For months, rumors swirled about Ava DuVernay potentially being on board to direct Marvel’s Black Panther — the first Marvel superhero movie to star a black character. And although DuVernay ultimately passed on the gig, she’s been open about her reasons for her decision.
During the recent 2015 BlogHer conference in New York, DuVernay delivered the closing keynote where she shared advice about how to get ahead in the industry when you’re a minority. Unsurprisingly, the conversation about her Marvel meetings came up and DuVernay went into detail about why she decided to not take the project.
“For me, it was a process of trying to figure out, are these people I want to go to bed with? Because it’s really a marriage, and for this it would be three years,” DuVernay said of the intense commitment Marvel films tend to put on their creative teams. “It’d be three years of not doing other things that are important to me. So it was a question of, is this important enough for me to do?”

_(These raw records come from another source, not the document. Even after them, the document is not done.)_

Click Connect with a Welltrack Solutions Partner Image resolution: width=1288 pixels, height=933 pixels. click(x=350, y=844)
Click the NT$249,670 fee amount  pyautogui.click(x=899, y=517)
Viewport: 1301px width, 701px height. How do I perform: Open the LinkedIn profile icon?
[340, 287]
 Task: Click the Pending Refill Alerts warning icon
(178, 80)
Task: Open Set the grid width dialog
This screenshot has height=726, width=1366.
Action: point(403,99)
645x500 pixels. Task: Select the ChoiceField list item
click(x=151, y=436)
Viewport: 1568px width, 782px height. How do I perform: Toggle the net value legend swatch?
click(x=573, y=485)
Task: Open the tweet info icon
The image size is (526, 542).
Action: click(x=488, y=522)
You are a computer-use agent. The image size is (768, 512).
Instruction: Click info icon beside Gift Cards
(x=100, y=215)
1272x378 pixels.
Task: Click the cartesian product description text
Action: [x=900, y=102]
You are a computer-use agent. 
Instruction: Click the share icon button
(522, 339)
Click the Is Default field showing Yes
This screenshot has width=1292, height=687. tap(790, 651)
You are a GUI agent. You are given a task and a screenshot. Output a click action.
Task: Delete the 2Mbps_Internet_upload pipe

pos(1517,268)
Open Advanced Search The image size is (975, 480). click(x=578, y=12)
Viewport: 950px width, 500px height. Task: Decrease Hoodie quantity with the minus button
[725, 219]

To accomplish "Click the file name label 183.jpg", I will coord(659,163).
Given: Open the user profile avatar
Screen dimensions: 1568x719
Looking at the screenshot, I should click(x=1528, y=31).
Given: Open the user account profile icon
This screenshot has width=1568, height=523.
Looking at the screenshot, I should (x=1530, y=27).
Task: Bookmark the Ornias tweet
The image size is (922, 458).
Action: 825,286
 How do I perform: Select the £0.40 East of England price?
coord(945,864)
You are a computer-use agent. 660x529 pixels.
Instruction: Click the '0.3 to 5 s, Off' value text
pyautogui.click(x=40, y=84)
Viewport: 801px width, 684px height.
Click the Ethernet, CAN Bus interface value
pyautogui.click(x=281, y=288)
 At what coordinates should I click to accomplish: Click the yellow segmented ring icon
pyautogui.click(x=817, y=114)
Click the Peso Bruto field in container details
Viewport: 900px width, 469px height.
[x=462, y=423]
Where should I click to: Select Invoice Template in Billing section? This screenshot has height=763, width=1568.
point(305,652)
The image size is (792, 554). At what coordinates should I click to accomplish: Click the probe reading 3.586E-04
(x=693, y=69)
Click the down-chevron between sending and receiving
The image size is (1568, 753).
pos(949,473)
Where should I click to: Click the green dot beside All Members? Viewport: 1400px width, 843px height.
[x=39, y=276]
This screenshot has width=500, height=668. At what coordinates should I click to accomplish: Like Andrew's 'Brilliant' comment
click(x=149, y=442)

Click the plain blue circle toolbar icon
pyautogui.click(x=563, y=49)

And while she was intrigued by the cultural impact the film would have, especially with a black superhero at the helm, she also went on to explain that “everyone is interested in different things.”
These kinds of talks aren’t uncommon — Alan Taylor recently shared his frustration about working with a big studio like Marvel, and DuVernay has openly admitted that the film she would have wanted to make would have been different than what the studio wanted. But for DuVernay, the most important thing was being able to stay true to the work she wanted to create (she also said she plans to see Black Panther when it’s released).
“This is my art. This is what will live on after I’m gone,” she said. “So it’s important to me that that be true to who I was in this moment. And if there’s too much compromise, it really wasn’t going to be an Ava DuVernay film.”